ENTRIES PROVIDED:

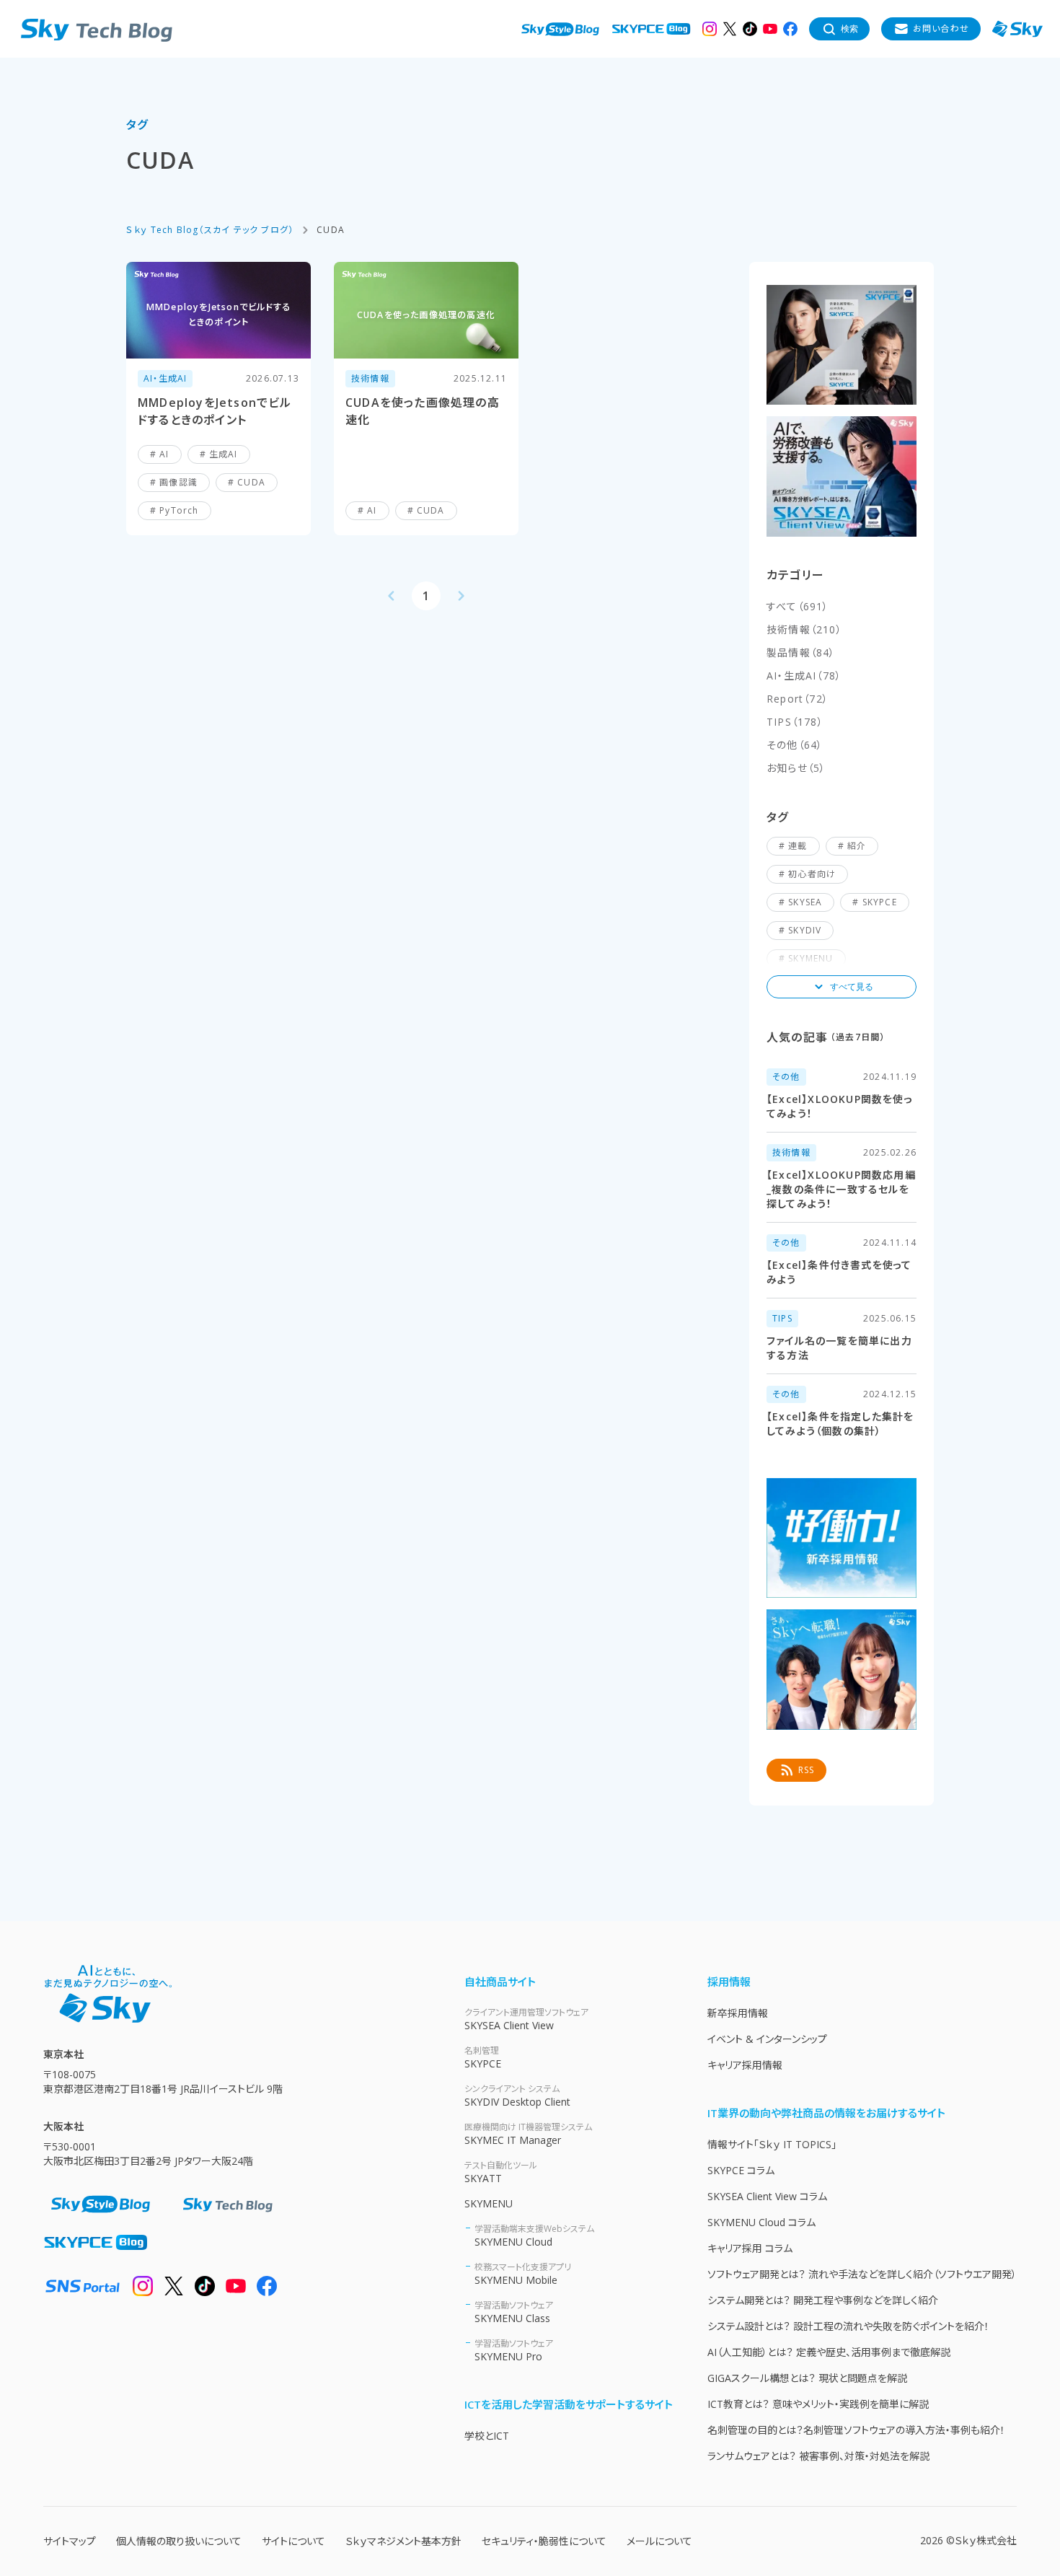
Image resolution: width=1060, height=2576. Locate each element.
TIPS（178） (795, 722)
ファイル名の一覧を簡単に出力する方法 (839, 1348)
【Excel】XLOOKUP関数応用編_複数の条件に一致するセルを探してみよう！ (841, 1189)
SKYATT (500, 2172)
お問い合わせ (941, 28)
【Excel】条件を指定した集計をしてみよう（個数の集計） (840, 1424)
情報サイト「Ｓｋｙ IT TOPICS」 (771, 2144)
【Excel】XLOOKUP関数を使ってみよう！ (840, 1106)
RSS (806, 1770)
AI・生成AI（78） (804, 675)
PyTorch (178, 510)
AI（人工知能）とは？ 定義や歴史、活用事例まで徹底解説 (828, 2352)
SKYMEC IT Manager (528, 2134)
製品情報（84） (801, 652)
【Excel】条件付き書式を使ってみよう (839, 1272)
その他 (786, 1077)
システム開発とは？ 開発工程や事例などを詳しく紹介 (822, 2300)
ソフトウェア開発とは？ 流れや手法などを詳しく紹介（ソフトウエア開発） (862, 2274)
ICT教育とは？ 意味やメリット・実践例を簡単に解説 (818, 2404)
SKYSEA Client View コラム (767, 2196)
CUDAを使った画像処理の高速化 (422, 411)
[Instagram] (709, 29)
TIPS (782, 1318)
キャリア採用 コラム (749, 2248)
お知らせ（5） (796, 768)
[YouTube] (770, 29)
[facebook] (790, 29)
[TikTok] (750, 29)
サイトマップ (69, 2541)
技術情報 (370, 378)
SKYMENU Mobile (522, 2274)
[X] (730, 29)
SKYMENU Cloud (534, 2235)
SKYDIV (804, 930)
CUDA (251, 482)
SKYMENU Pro (513, 2350)
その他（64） (795, 745)
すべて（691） (798, 606)
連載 (797, 846)
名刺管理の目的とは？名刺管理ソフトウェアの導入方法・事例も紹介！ (856, 2430)
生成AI (223, 454)
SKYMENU (488, 2203)
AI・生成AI (165, 378)
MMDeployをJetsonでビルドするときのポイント (215, 411)
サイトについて (293, 2541)
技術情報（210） (804, 629)
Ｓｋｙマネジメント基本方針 (403, 2541)
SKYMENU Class (513, 2312)
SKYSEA (805, 902)
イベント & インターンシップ (767, 2039)
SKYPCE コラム (740, 2170)
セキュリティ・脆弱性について (544, 2541)
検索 (849, 29)
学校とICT (486, 2436)
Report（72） (798, 698)
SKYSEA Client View (526, 2019)
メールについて (659, 2541)
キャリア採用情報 (744, 2065)
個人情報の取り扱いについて (179, 2541)
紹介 (856, 846)
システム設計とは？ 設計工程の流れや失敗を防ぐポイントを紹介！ (848, 2326)
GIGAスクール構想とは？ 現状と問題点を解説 (807, 2378)
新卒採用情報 (737, 2013)
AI (164, 454)
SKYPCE (879, 902)
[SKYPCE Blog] (651, 29)
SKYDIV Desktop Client (517, 2096)
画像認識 (178, 482)
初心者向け (812, 874)
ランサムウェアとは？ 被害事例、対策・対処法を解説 (818, 2456)
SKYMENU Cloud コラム (761, 2222)
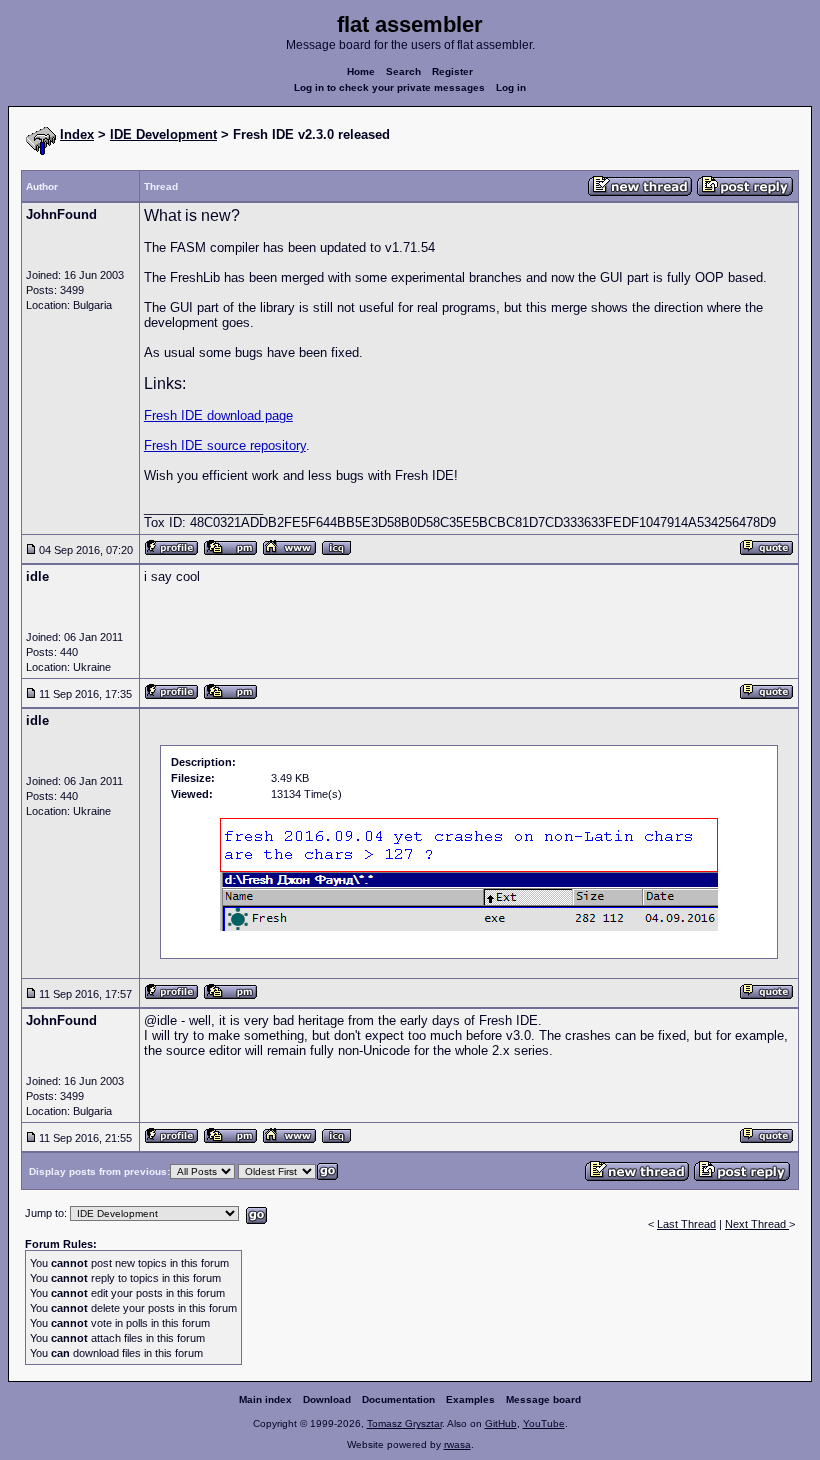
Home (361, 71)
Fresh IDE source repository (225, 445)
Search (403, 71)
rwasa (457, 1444)
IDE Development (163, 134)
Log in (511, 87)
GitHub (501, 1423)
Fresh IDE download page (218, 415)
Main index (265, 1399)
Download (327, 1399)
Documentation (398, 1399)
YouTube (544, 1423)
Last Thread (686, 1224)
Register (452, 71)
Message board (543, 1399)
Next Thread (757, 1224)
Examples (470, 1399)
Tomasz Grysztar (404, 1423)
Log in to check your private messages (389, 87)
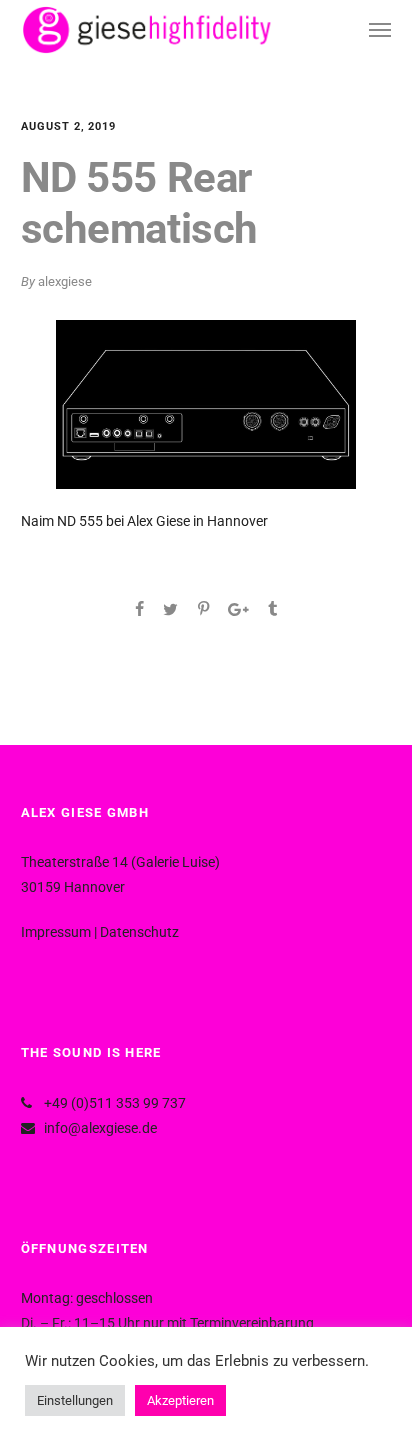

TRY IT: With the pictures left out, copy exactly the lines from the line holding "Tomasz Grysztar (404, 1423)" through the final line of the records, including both.

ANSWER TO THE PROBLEM:
Tomasz Grysztar (404, 1423)
Log in to check your private messages (389, 87)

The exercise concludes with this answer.